## Begin

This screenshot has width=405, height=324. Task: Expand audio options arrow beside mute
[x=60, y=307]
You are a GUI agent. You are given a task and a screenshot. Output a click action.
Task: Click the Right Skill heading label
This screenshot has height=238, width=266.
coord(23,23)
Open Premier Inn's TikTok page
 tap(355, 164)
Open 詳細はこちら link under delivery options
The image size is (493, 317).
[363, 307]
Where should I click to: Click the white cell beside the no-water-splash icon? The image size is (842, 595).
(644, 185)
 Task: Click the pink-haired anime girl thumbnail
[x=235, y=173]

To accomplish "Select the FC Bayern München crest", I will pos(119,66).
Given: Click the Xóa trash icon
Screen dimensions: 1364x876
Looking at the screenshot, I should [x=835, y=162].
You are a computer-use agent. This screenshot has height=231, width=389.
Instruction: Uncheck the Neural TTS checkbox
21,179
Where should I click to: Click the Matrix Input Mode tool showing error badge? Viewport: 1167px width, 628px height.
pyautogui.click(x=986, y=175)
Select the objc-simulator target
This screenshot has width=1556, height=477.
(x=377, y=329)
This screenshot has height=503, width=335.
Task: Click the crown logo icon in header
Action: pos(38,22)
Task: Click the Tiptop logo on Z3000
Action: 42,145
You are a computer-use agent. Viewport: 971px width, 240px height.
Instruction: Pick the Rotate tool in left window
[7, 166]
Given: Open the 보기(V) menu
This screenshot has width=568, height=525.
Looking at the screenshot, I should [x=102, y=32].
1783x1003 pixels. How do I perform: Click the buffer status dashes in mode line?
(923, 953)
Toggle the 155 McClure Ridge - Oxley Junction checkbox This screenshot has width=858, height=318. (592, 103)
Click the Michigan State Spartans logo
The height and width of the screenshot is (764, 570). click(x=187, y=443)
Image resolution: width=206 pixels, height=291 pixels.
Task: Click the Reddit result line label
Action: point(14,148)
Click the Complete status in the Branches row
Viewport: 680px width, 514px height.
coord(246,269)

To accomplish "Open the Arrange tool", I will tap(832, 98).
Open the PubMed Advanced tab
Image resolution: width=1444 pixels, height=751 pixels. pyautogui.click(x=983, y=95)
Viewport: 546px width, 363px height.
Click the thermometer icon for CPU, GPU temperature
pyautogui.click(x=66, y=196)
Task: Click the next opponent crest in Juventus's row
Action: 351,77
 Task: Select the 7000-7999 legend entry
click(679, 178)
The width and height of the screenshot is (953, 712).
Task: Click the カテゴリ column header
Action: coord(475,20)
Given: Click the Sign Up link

## End

How many lines in the rows above contain the string "tool"? Case matters. Reply with the number alone.

3